Reality Gates & Admissibility

Governing Continuation, Not Behaviour

In an era of accelerating artificial intelligence and planetary overshoot, the central governance question is no longer simply what systems optimise — but which trajectories should be allowed to exist at all.

Environmental collapse is rarely a single event.

It is a threshold crossed invisibly: silent overshoot accumulating long before damage becomes visible.

ARPI explores a boundary-first principle:

Stability is not enforced. It emerges when the system is designed to remember its way home.

This is the shift from governing behaviour to governing continuation — from post-hoc correction to ex-ante admissibility.

Admissibility as a Viability Horizon

Admissibility is most robust when treated not as a rule set, but as a geometric constraint on trajectories — a viability horizon that makes continuation legible without dictating behaviour.
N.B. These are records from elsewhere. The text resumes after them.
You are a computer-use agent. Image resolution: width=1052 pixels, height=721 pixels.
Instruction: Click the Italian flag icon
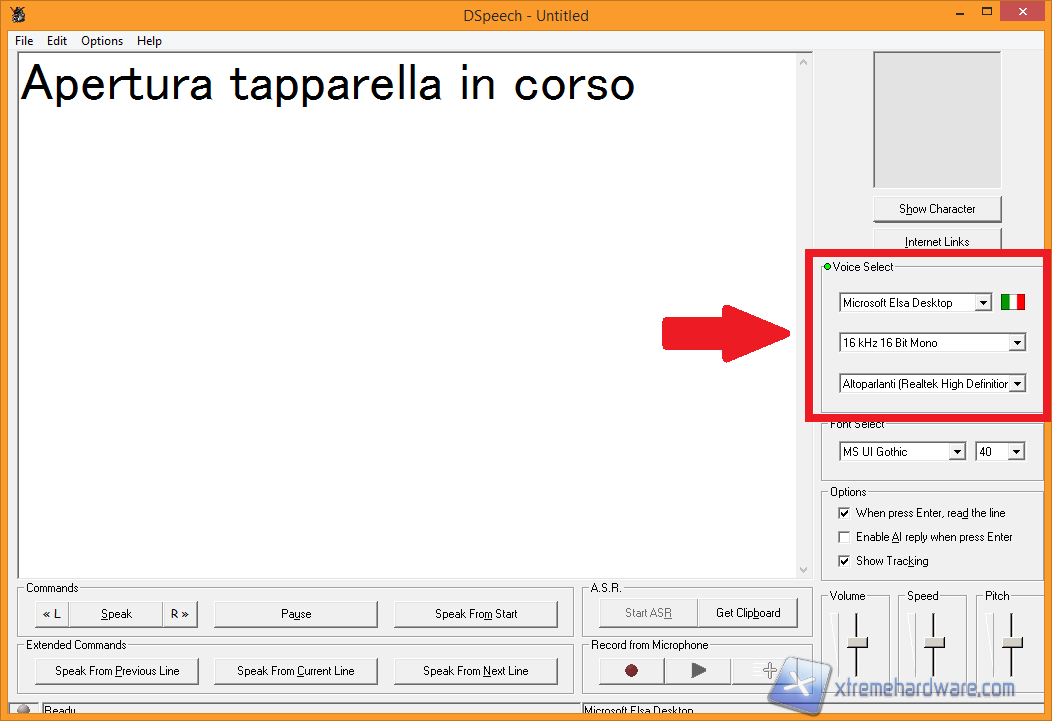point(1013,302)
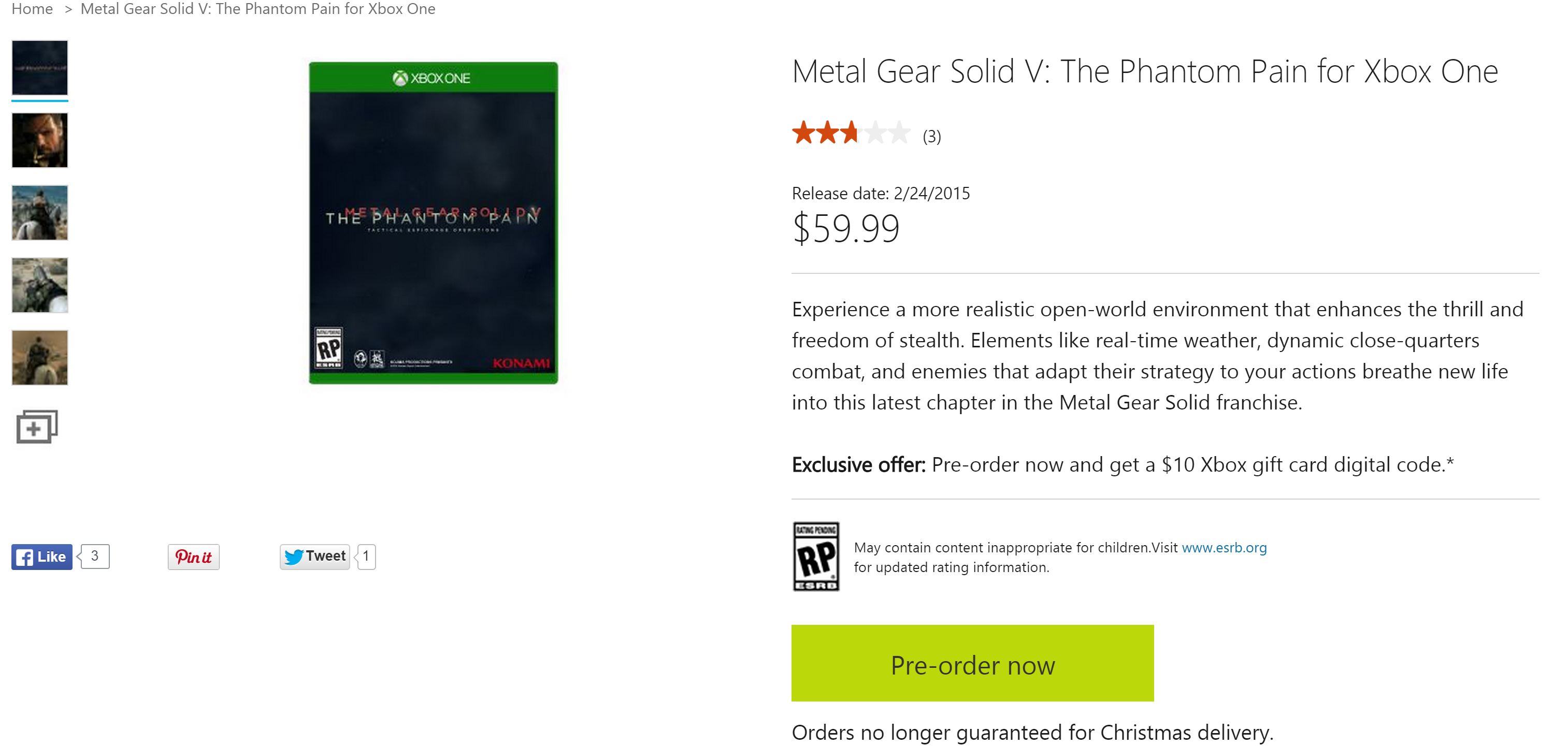Screen dimensions: 1568x746
Task: Select the third screenshot thumbnail with horse
Action: point(39,212)
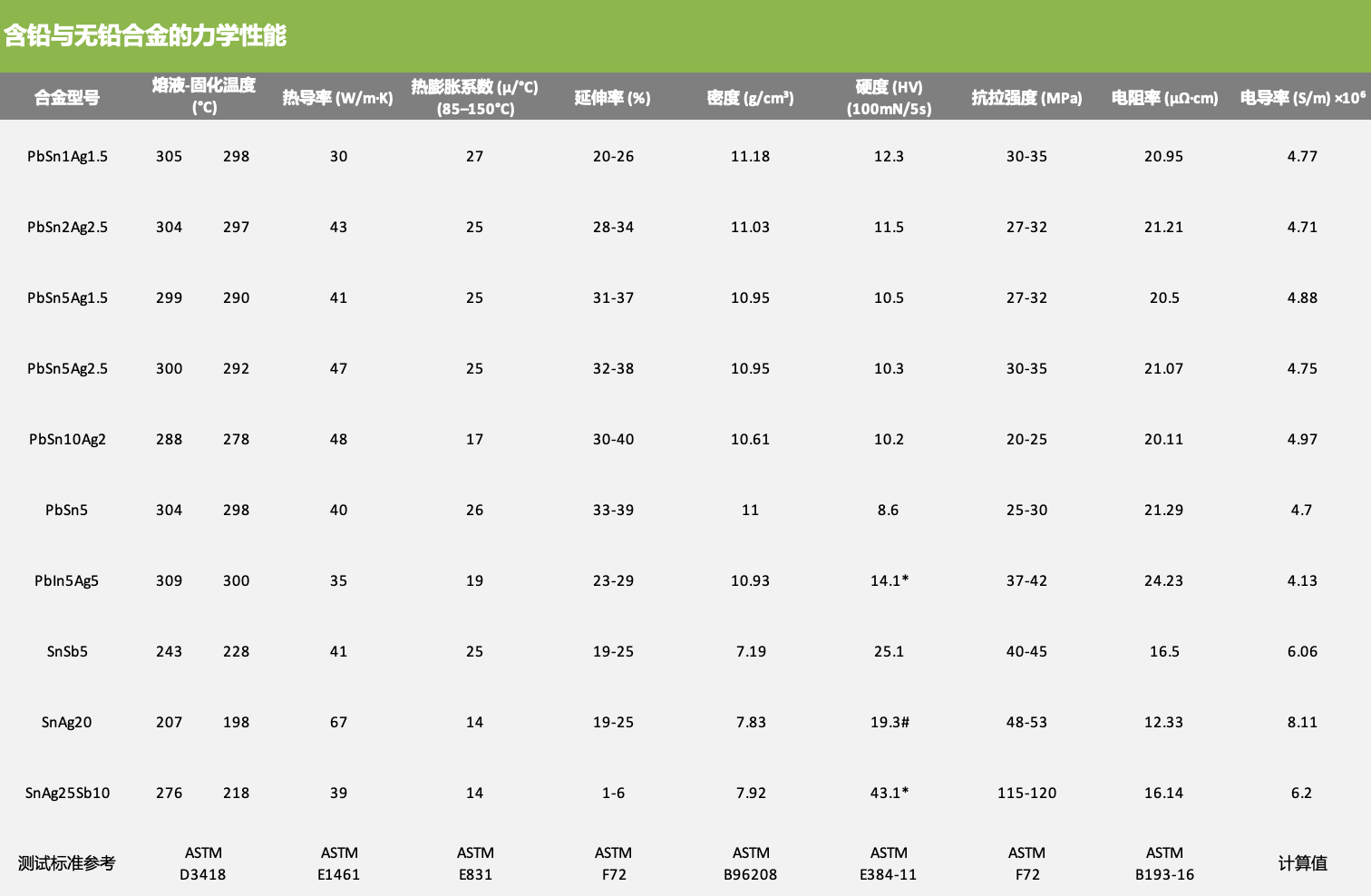Click the 硬度 (HV) column header
The width and height of the screenshot is (1371, 896).
(889, 97)
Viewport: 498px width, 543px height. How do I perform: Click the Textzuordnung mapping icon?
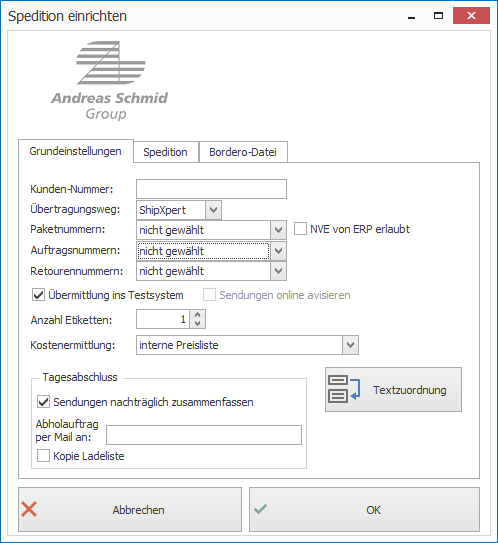click(344, 389)
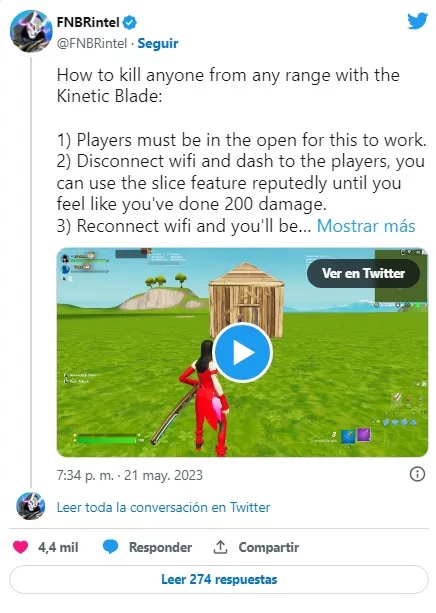Expand tweet text with Mostrar más
The height and width of the screenshot is (613, 436).
366,226
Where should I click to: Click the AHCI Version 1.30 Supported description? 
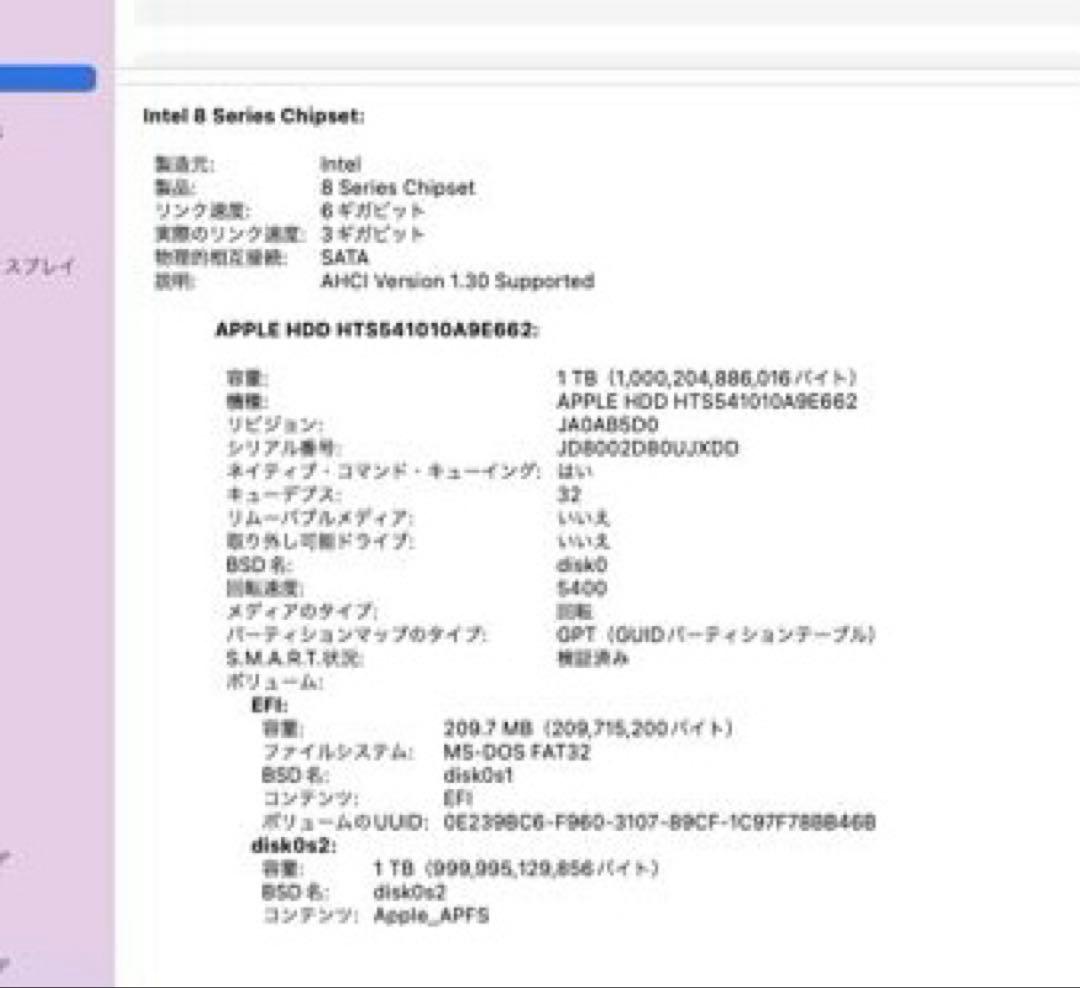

Trajectories are not judged as “good” or “bad,” but as remaining inside or outside a recoverable state space.

The boundary speaks; optimisation and policy respond — never the other way around.

— Andrea Romeo (conceptual Congruity framing)

The Admissibility Grammar (Conceptual)

At the conceptual level, admissibility can be expressed through a transparent viability grammar:

• Distance (D): How close a trajectory is to irreversibility

• Energy / Entropy (E): The lifecycle dissipation burden

• Complexity / Cost (C): Structural fragility and governance overhead

• Value (V): Recovered viability margin — expanded future feasible state space

Only interventions where recovered viability grows faster than energetic and complexity burdens should enter execution space.

This is a reality gate, not a performance metric.

Regenerative Infrastructure as State-Space Expansion

Dynamic Resonant Harvesters (DRH) are proposed as a class of regenerative atmospheric and ecological infrastructure:

• not merely reducing harm

• but restoring CO₂ headroom

• deepening recovery basins

• reducing systemic volatility

• expanding the margin of admissible futures

Closing Principle

Congruity does not ask:

“Does this reduce emissions?”

It asks:

“Does this make more futures admissible than before?”

Only interventions that restore margin, deepen basins, and damp volatility are structurally viable at civilisation scale.